**Tarefas**
1. Indique se cada afirmação concorda com o excerto da página, respondendo sim ou não e citando as palavras que decidem: (a) a canção refere-se ao 3º grupo; (b) o furriel chama-se Ribeiro; (c) Francisco pede que se mude a cor das letras amarelas.
2. Segundo o excerto da página, que mês e ano aparecem junto a «Especialidade - EAMA»?
3. Transcreva do excerto da página tudo, desde "furriel – Seguier" até "História de Portugal.".

**Excerto da página**
Não desanimes, ó camarada,
Pois a recruta, está acabada,
3º grupo, sempre a marchar,
Muitas saudades, irá deixar.

Canta comigo, esta canção,
Ela é mensagem, de paz e amor,
É a palavra, a oração,
É o campo de trigo em flor.

aspirante – Godinho (Água-Viva)
furriel – Seguier
cabo-milic. – Ribeiro


Especialidade - EAMA - Maio 1973

Em cima: Eu, Pereira, Teodoro e Rui Rosa Em baixo:Gorgulho e Hermínio

7 comentários:

Francisco disse...

Parabéns! Grandes músicas, grandes blogs, grandes histórias. Bom contributo para a História de Portugal.
Uma sugestão: por favor muda a cor destas letras amarelas; é muito difícil ler esta cor neste fundo.
Cumprimentos,
Francisco

Mário Lima disse...

**Excerto dos dados**
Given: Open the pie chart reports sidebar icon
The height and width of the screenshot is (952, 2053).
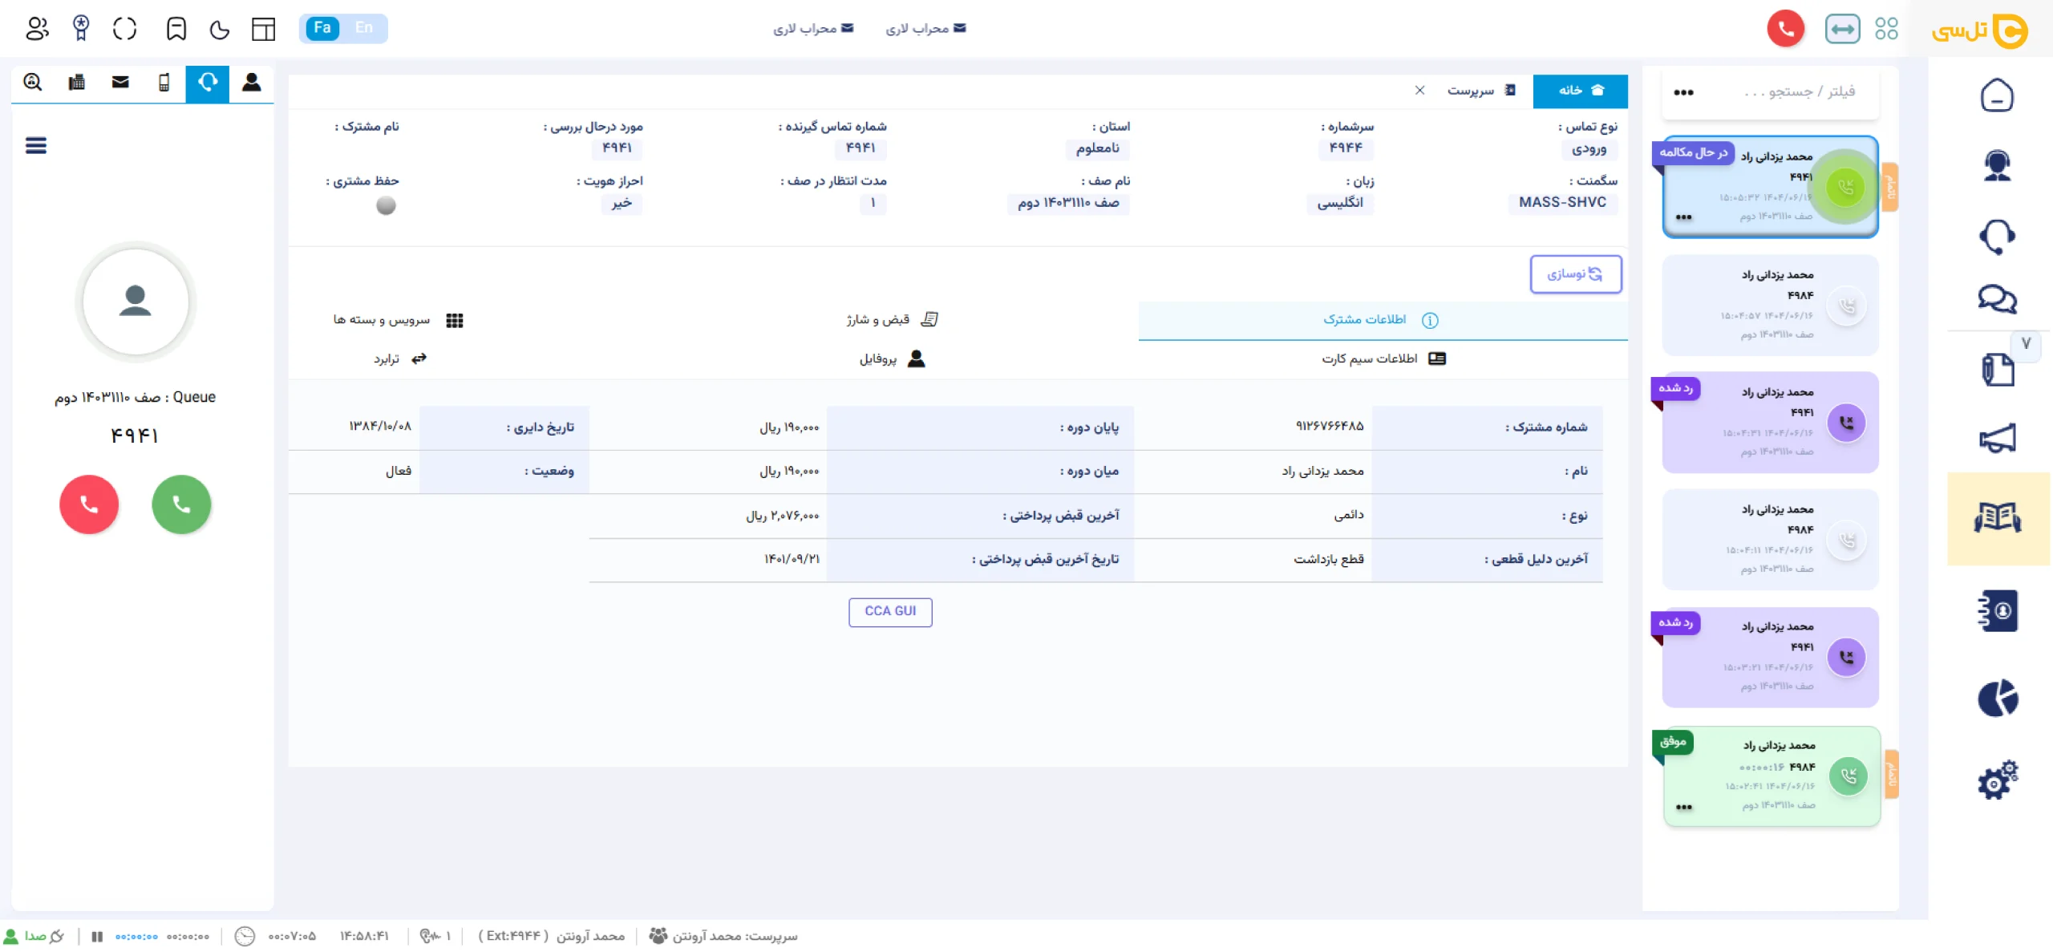Looking at the screenshot, I should coord(1998,697).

**Respostas**
1.
(a) Sim: «3º grupo, sempre a marchar»
(b) Não: «furriel – Seguier»
(c) Sim: «por favor muda a cor destas letras amarelas»

2. Maio de 1973.

3.
furriel – Seguier
cabo-milic. – Ribeiro


Especialidade - EAMA - Maio 1973

Em cima: Eu, Pereira, Teodoro e Rui Rosa Em baixo:Gorgulho e Hermínio

7 comentários:

Francisco disse...

Parabéns! Grandes músicas, grandes blogs, grandes histórias. Bom contributo para a História de Portugal.